Only half of American workers are participating in a retirement plan at work, according to a study by the Stanford Center on Longevity. Another report found that two-thirds of working millennials have nothing saved for retirement.
But Alicia Munnell, director of the Center for Retirement Research at Boston College, has looked at the retirement system through a historical lens and found reasons for optimism.
“Going forward, I think that we're going to fill in the cracks,” Munnell said on Yahoo Finance’s “YFi PM.” Munnell appeared as part of Yahoo Finance’s ongoing partnership with the Funding our Future campaign, a group of organizations advocating for increased retirement security for Americans.
Workplace access
Munnell said the “easiest” crack to fix is access at work. “We can do through some type of auto-IRA arrangement where employers, if they're not going to provide their own plan, have to automatically enroll their employee in an IRA and make that deposit into their account,” she said. “Employees can then opt out if they want.

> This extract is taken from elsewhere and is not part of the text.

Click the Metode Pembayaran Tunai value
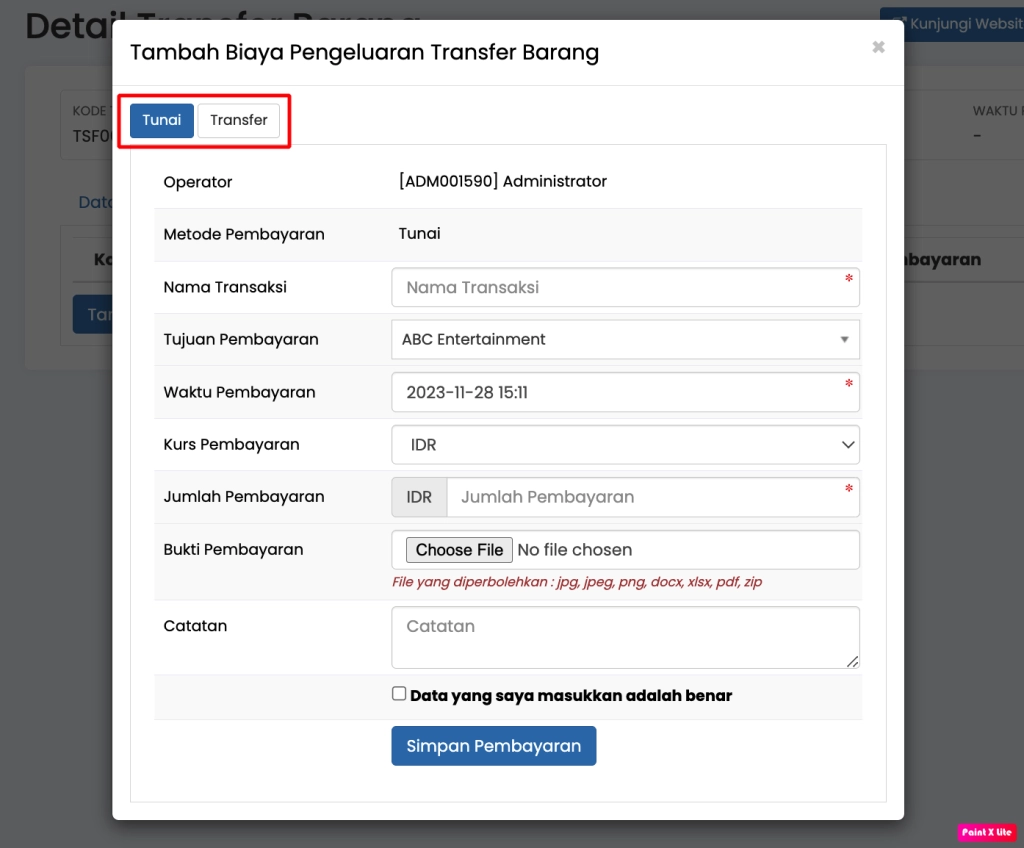This screenshot has height=848, width=1024. click(419, 234)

But we need to get the coverage universal.”
If that problem is addressed, it will likely happen at the state level. Tobias Read, Treasurer of the State of Oregon, founded the program OregonSaves, which creates Roth IRAs that Oregon employers are required to offer their employees if they don’t offer a retirement plan of their own. “Really, what we've done is turn apathy and inertia into our ally,” Read recently said during an appearance on Yahoo Finance. (In a Roth IRA, your money grows tax-free, and there's no tax on Roth IRA withdrawals in retirement.)
Oregon’s program has been around for about two years and has created 54,000 accounts. “About 30% of people are opting out and that's fine” says Read. Tellingly, when asked why they aren’t participating, “most people say ‘because I can't afford too,’ and that's understandable,” he said.
Social Security
Munnell lists other “cracks” as Social Security’s funding and issues like long term care. She analyzed the state of retirement in America over the last 100 years, before Social Security existed and when retirement often meant crushing poverty.
Compared to that, she sees fixing Social Security’s finances as a smaller problem. With no action, the Social Security trust fund will be depleted in about 15 years, according to the 2019 Trustees report. “It's not an intellectual problem. It's a question of political will,” she said.
There are plans to solve the problem but, as of yet, no political will. Rep. John Larson has a plan, the Social Security 2100 Act, that would fund the program until the year 2100 by asking for more from every working American. He would gradually phase in an increase in the contribution rate for all workers, “beginning in 2020, so that by 2043 workers and employers would pay 7.4% instead of 6.2%.”
On the campaign trail, the Democratic candidates have offered up a range of ideas to tackle the problem.
In a recent op-ed, Munnell ended with an optimistic vision for the retirement system as a whole. “The bottom line is that retirement in 50 years will be more secure than it is today, especially if people work a few years longer,” she wrote. “Otherwise, life will not be that different.”
Ben Werschkul is a producer for Yahoo Finance in Washington, DC.